Racking up thousands of pounds worth of care, I received weekly scans and one-to-one appointments with spectacularly clever obstetricians, whose no nonsense expertise balanced with sensitivity. Once I was admitted, 10 days before delivery, the day-to-night monitoring was transferred to the midwifery team who accelerated the emotional support. Explaining every test result, answering my copious questions patiently, making midnight toast deliveries and turning a blind eye to an early Sunday break-out for a fry up with my partner-in-crime in bed 2. 

When the doctors told me the placenta might abrupt, it was the midwives who held my hand and told me they would save me and my baby should this happen, whatever time of day or night. ‘There is always a theatre and always an anaesthetist and you have no idea how fast we run if you hit the emergency bell’ were the words that comforted me that night.

I experienced many things that fuel our concerns about the NHS. A scan with a doctor who’d had only three hours sleep, avid cleaning and MRSA swabs, and truly bad food. But what I also witnessed were patients who behaved terribly to the staff, bucked the rules of the ward and complained in private about the care. At no point did I witness a doctor or a midwife treat any of these patients with the same contempt. It must be accepted as part of the job. But it isn’t acceptable.

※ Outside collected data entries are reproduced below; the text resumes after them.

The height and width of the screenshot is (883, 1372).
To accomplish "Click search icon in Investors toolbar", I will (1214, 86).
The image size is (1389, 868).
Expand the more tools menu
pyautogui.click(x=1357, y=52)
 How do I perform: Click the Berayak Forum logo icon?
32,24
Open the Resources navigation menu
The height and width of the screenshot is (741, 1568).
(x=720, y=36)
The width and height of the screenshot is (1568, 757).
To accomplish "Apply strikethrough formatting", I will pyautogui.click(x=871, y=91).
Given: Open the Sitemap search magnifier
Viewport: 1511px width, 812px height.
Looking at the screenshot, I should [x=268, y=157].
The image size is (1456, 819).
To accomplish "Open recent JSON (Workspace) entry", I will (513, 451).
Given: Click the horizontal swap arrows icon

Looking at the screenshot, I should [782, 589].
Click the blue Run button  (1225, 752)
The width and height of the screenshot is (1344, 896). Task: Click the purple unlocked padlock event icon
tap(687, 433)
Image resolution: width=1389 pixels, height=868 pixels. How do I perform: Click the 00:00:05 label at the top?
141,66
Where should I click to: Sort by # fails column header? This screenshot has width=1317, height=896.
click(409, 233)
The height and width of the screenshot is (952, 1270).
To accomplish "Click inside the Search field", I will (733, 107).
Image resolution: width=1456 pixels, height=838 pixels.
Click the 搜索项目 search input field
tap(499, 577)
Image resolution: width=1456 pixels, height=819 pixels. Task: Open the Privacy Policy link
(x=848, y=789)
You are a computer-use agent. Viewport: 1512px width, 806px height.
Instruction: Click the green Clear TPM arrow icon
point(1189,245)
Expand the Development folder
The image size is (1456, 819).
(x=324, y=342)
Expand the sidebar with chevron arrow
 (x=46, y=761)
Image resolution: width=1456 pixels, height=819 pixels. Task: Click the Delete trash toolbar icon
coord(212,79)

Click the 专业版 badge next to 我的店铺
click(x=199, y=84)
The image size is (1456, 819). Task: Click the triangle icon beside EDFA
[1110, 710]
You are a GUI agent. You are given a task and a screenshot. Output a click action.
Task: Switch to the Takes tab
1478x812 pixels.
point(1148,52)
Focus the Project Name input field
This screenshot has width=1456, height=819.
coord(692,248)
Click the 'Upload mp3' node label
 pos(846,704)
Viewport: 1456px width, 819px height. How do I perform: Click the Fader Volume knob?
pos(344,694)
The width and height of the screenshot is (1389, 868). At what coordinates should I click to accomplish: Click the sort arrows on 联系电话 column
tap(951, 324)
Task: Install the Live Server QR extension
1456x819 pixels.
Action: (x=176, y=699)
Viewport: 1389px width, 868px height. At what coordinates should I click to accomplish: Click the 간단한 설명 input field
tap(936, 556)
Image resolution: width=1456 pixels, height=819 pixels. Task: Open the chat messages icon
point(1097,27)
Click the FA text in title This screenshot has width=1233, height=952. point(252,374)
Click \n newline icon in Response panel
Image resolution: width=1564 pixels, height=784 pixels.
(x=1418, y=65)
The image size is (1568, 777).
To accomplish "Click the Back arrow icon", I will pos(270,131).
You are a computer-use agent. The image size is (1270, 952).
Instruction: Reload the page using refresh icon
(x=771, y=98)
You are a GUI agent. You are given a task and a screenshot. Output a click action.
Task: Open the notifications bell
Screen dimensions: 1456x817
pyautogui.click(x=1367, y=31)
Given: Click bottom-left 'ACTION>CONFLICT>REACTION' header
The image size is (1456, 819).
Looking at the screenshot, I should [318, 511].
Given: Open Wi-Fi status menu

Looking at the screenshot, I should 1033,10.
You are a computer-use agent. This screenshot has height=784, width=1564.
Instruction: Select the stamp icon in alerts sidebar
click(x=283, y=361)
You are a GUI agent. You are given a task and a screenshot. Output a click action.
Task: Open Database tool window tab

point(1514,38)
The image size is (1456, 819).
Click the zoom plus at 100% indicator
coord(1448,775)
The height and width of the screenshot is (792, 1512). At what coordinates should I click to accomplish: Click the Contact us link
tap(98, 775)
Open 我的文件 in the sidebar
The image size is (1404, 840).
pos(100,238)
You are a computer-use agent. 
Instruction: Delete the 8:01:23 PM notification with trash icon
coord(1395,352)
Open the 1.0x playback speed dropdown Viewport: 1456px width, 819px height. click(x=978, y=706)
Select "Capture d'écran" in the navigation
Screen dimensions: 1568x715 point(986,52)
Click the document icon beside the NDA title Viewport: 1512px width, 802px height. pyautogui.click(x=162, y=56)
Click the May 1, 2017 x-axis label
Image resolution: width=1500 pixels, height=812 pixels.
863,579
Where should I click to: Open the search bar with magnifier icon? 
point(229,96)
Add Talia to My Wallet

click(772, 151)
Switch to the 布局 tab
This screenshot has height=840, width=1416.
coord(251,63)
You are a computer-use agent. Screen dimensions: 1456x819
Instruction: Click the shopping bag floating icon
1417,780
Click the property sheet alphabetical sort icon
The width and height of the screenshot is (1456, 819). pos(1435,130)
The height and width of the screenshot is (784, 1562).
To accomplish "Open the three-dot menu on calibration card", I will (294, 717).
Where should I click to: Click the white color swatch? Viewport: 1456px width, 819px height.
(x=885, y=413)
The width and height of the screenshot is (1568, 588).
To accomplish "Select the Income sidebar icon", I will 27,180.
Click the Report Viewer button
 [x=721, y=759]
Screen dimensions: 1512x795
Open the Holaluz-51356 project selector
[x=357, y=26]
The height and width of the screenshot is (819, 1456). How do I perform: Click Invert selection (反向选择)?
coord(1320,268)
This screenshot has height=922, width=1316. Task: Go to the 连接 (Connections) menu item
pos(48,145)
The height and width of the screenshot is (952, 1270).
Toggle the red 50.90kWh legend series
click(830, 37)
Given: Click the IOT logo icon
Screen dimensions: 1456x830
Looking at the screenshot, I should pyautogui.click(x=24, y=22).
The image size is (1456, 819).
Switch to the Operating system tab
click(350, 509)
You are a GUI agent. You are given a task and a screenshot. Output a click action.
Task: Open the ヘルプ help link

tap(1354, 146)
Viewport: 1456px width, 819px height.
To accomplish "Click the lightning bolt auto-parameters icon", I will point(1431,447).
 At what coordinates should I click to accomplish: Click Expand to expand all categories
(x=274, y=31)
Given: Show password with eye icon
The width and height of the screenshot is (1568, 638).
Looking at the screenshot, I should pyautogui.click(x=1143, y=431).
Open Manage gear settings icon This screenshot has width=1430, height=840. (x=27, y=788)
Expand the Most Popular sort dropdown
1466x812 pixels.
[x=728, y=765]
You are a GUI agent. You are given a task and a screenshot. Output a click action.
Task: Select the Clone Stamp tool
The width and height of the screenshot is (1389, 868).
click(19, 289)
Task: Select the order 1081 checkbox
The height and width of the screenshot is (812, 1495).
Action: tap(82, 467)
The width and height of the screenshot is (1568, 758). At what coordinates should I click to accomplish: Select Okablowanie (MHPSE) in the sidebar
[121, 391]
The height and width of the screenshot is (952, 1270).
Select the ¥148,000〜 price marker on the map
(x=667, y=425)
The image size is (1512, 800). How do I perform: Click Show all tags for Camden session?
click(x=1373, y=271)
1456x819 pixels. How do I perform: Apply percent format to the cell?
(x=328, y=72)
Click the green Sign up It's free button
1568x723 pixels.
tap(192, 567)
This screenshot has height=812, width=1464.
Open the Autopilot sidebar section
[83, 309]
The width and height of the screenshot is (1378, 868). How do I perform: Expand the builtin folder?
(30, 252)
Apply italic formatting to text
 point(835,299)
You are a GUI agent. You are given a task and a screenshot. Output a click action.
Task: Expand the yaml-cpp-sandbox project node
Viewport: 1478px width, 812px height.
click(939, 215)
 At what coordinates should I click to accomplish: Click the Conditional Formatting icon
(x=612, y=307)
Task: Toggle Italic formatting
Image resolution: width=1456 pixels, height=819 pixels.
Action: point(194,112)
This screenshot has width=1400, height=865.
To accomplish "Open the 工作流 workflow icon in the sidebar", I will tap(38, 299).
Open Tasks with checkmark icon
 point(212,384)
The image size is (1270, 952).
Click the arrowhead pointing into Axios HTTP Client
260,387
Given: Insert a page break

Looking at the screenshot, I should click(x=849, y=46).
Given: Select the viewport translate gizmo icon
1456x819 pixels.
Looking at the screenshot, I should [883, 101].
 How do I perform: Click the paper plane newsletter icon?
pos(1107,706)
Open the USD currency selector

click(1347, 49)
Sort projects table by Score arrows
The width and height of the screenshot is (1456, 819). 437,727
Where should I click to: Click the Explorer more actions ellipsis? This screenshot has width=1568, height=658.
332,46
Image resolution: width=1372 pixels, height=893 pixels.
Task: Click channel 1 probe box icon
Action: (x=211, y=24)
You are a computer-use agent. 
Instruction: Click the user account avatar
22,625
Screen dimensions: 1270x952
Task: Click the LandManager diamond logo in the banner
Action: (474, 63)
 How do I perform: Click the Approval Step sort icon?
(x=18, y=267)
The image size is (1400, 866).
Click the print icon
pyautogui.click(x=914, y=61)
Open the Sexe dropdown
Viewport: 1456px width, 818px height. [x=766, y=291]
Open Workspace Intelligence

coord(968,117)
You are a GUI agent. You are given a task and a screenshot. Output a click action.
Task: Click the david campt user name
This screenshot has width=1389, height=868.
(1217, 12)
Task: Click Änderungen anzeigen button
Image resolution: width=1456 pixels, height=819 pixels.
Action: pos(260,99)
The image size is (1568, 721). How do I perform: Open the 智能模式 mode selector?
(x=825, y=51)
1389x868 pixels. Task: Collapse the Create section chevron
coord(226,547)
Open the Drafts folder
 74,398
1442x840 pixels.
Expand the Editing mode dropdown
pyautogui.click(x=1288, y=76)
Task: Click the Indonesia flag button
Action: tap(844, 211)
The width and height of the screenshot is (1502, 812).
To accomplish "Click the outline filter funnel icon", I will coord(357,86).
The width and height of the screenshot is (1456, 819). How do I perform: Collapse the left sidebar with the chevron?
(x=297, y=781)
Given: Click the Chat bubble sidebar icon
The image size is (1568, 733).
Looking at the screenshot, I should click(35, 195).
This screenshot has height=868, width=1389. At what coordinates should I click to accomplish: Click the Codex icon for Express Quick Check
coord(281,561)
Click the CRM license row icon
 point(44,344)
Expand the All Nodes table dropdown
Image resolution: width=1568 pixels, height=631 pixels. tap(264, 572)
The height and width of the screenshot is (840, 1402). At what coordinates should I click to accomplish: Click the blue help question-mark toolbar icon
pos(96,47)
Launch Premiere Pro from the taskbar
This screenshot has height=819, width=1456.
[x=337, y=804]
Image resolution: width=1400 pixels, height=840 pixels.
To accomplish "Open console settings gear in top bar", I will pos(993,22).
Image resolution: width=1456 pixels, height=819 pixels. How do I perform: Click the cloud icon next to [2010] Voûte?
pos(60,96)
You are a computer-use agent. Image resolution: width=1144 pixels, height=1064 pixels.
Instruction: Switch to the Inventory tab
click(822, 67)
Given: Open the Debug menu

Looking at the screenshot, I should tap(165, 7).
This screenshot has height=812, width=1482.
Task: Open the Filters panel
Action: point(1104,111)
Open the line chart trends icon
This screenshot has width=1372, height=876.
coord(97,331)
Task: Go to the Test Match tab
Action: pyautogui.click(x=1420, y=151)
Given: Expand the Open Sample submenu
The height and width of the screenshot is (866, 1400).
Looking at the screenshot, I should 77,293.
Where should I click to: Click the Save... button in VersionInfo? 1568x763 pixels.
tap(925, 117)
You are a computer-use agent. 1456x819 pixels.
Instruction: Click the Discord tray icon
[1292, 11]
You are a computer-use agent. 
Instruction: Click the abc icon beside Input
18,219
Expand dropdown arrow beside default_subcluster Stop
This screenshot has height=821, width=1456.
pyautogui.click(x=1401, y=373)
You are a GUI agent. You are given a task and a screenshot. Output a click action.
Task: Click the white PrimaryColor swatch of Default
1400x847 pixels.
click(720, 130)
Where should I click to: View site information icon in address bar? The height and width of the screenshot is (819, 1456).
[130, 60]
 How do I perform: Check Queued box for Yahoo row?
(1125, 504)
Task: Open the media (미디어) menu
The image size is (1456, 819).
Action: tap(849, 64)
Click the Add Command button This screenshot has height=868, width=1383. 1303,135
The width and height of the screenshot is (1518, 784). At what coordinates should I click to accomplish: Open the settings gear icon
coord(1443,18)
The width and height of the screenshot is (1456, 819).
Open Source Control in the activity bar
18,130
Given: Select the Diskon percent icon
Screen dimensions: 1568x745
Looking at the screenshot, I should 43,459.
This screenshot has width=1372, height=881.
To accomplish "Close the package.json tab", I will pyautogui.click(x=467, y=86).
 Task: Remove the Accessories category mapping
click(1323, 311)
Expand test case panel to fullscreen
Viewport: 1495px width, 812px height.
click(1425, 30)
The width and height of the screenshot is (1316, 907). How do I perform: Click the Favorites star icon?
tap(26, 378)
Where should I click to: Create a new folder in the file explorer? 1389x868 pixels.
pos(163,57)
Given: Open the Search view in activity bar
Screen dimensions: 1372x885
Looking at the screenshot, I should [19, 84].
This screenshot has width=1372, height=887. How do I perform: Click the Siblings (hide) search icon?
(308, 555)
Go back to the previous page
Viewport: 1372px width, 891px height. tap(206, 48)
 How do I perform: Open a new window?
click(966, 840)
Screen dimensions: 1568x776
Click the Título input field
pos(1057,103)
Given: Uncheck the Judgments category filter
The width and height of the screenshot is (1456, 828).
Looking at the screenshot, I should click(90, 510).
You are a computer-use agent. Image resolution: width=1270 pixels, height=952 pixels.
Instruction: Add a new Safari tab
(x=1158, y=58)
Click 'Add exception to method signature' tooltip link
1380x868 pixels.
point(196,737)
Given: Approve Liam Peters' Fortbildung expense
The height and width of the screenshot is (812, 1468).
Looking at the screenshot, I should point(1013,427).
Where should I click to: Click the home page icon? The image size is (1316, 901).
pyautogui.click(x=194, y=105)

Once my baby was in HDU, the care accelerated once again to specialist paediatric teams who carried out hourly observations and treated her with a love and commitment usually reserved for parents. When transferred from high dependency to the SCBU unit at our local Horton Hospital in Banbury, I was welcome to stay 24 hours a day and encouraged to lead the care of my baby with total support and encouragement from the nursing staff. Now at home, I’m receiving weekly visits from the community nurses and daily calls from the breastfeeding support team. Without these dedicated individuals, I certainly wouldn’t have had such a happy ending and for that I will be eternally grateful.